Als Denis Prychynenko im Juli 2013 zurück in die Ukraine kam, konnte der junge Deutsche mit ukrainischen Wurzeln nicht ahnen, dass die Stadt seines neuen Vereins acht Monate später von Russland annektiert wird. Es war aber alles andere als überraschend, dass Prychynenko auf die Krim wechselt, denn seine Familie kommt von der mittlerweile umstrittenen Halbinsel. Sein Vater Sergej wurde nicht nur in Simferopol geboren. Er spielte mit seinem Bruder Wladimir zusammen für den bekannten lokalen Verein Tawrija Simferopol – und beide wurden zu Legenden des zukünftigen ukrainischen Meisters.
Wladimir blieb jahrelang der Krim und Tawrija treu. Nach seiner Laufbahn als Spieler betreute er den Verein aus Simferopol in verschiedenen Funktionen als Trainer, sein Sohn Stanislaw spielte auch für Tawrija und ist mittlerweile russischer Staatsbürger. Sergej zog dagegen mit seiner Frau Elena nach Deutschland.
Foto: Matze Koch
Dort kam Denis Prychynenko auf die Welt, der neben der deutschen bis 2010 auch die ukrainische Staatsbürgerschaft besaß. Die hat er nicht zuletzt deswegen aufgegeben, weil er für die deutsche Nationalmannschaft spielen wollte. „Ich habe den deutschen Pass und mein Traum war es immer, für Deutschland spielen zu dürfen“, sagte Prychynenko in einem Interview vom Oktober 2011. Allerdings spielte Denis dreimal für die ukrainische U17, bis er den Pass abgab.

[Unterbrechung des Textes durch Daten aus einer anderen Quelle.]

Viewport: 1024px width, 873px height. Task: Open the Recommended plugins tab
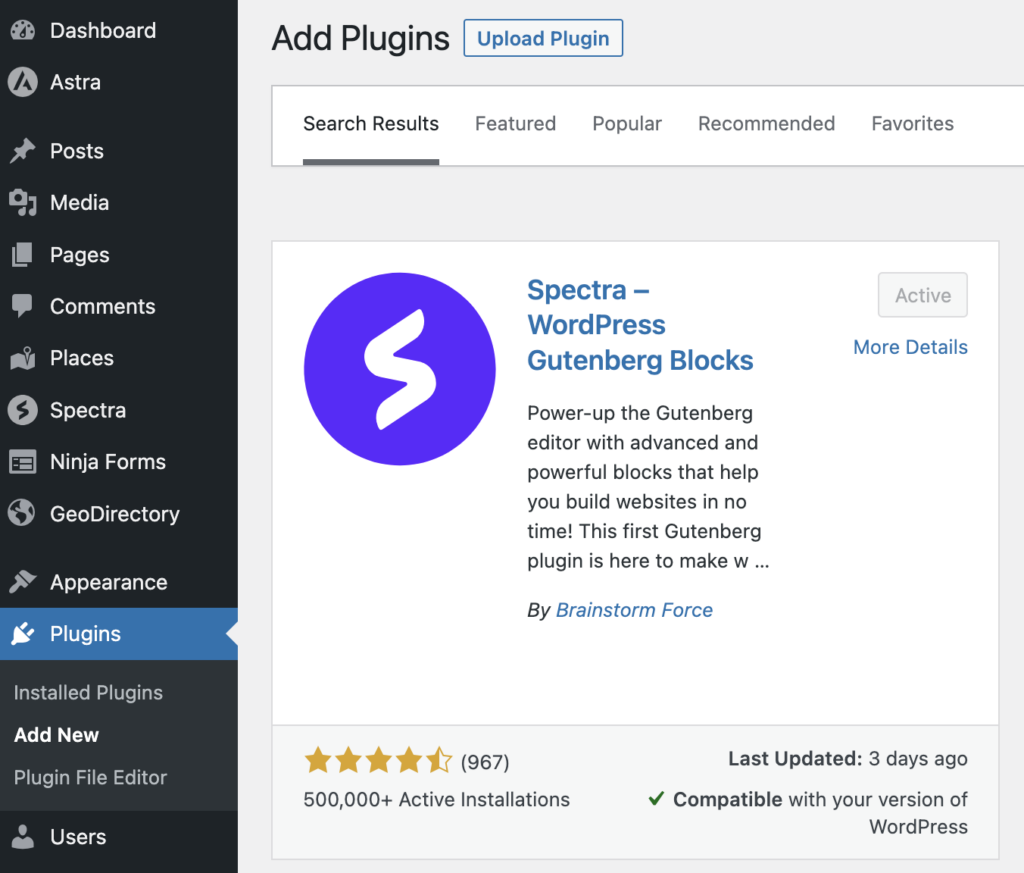[x=766, y=124]
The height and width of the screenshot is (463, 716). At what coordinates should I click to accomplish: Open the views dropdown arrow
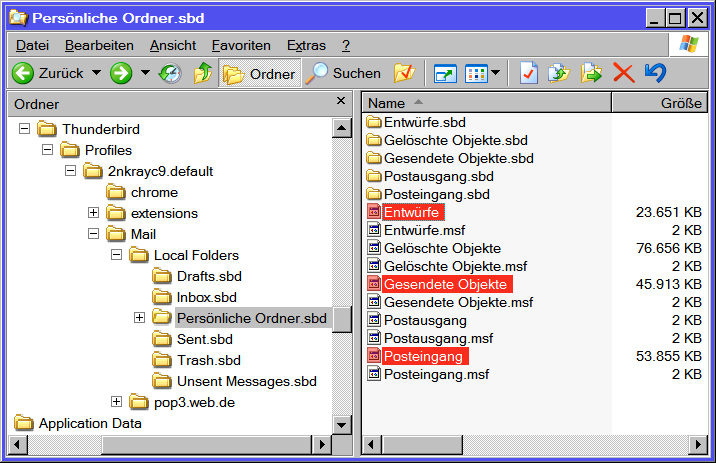(x=496, y=73)
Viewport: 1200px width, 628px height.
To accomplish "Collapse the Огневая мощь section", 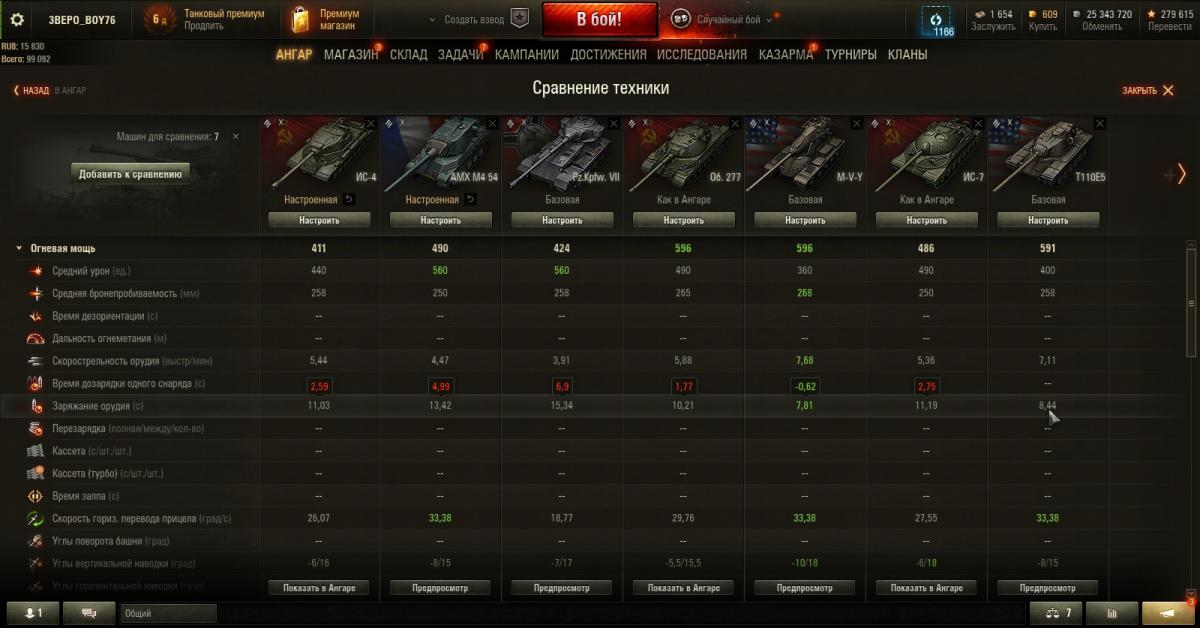I will pyautogui.click(x=18, y=248).
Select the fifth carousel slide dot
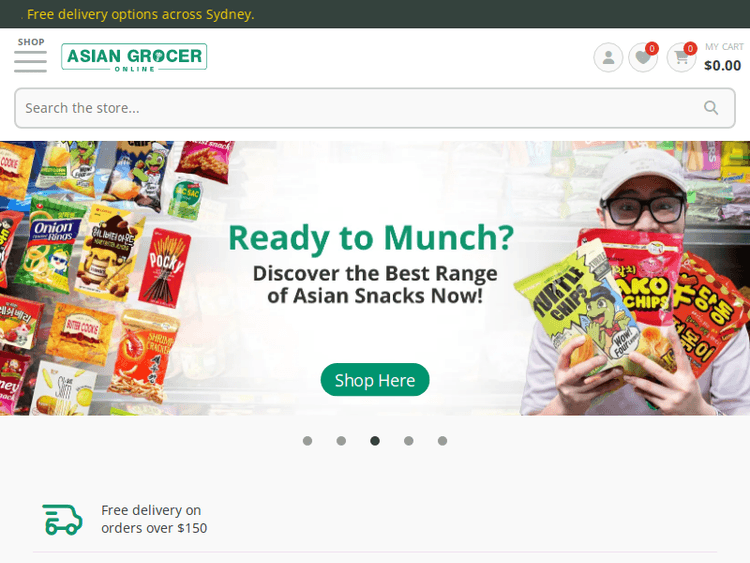This screenshot has height=563, width=750. tap(442, 441)
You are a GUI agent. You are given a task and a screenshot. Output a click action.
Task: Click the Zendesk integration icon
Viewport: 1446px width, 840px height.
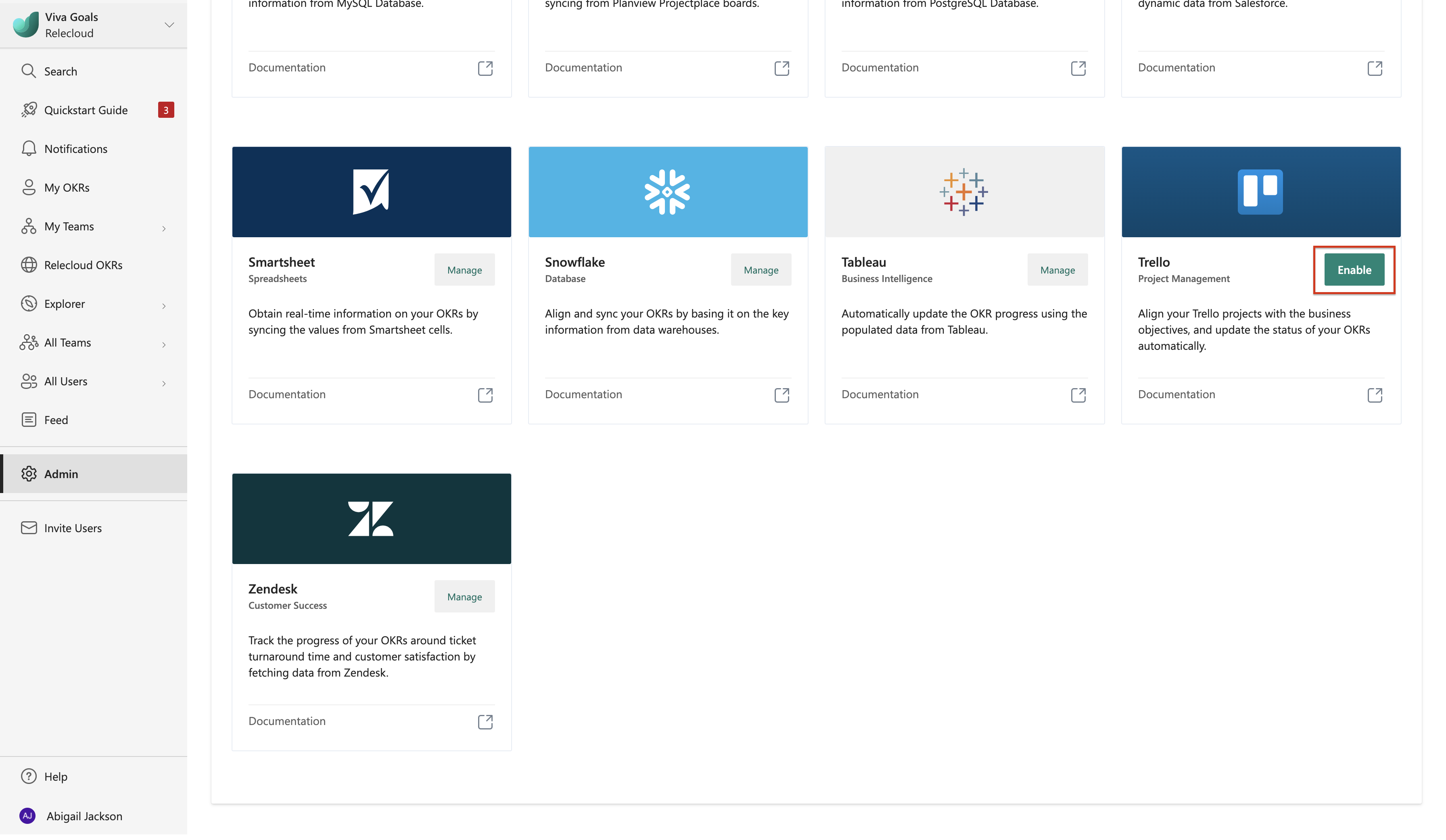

Ausgebildet wurde der gelernte defensiver Mittelfeldspieler bei Energie Cottbus und Tennis Borussia. Prychynenko zeigte schon damals sein Talent und war auf dem DFB-Zettel, doch Berufungen in die deutschen Jugend-Nationalmannschaften kamen nie. 2009 wechselte Prychynenko dann nach Schottland, wo er zunächst für die U19 von Hearts spielte. In seiner zweiten Saison wurde er zum besten Spieler der Saison ernannt – die U19 von Hearts wurde Zweiter hinter Celtic.
Foto: Matze Koch
Wegen vieler Verletzungen konnte sich Prychenenko aber nicht im A-Kader durchsetzen und verließ anschließend Schottland in Richtung Krim. Das Interesse des FC Sewastopol, der gerade in die höchste ukrainische Liga aufstieg, war groß. Auch Denis selbst, der sich mehr und mehr zum Innenverteidiger entwickelte, wollte zurück in die Ukraine – und insbesondere auf die geliebte Halbinsel. Der Wechsel war also von beiden Seiten gewünscht.
Als Mensch konnte sich Prychynenko in Sewastopol gut durchsetzen. Der Potsdamer war sehr kommunikativ und passte ganz gut in das ambitionierte Team, das in der näheren Zukunft fest mit einer Europapokal-Teilnahme rechnete. Doch so einfach war es nicht. Prychynenko wurde wieder vor allem als Innenverteidiger eingesetzt, spielte aber nicht immer fehlerlos und war nicht beweglich genug. Außerdem kämpfte er weiter mit Verletzungen – und dann kam der März 2014, der faktisch das Ende für den FC Sewastopol bedeutete.
Foto: Matze Koch
„Mir haben die ukrainische Liga, der FC Sewastopol und vor allem die Stadt sehr gefallen. Aber die Situation war so, dass das Team nicht mehr existierte. Und ich musste den nächsten Schritt machen“, sagte Prychynenko vor seinem Wechsel nach ZSKA Sofia. In Bulgarien war Denis erfolgreich, auch wenn er nicht viel spielte.
Prychynenko ist mittlerweile 23 und hatte sehr viel Unglück in seiner bisherigen Karriere. Doch am Talent und an der Professionalität wird Denis mit Sicherheit nicht scheitern. Die Position des Innenverteidigers ist ihm momentan viel lieber, es bleibt aber offen, ob sie Prychenenko wirklich mehr liegt als das defensive Mittelfeld. Vielleicht wird die Zeit beim 1.FC Union auch endlich den erhofften Durchbruch bringen, auf den die ganze fußballverrückte Familie von Prychynenko hofft.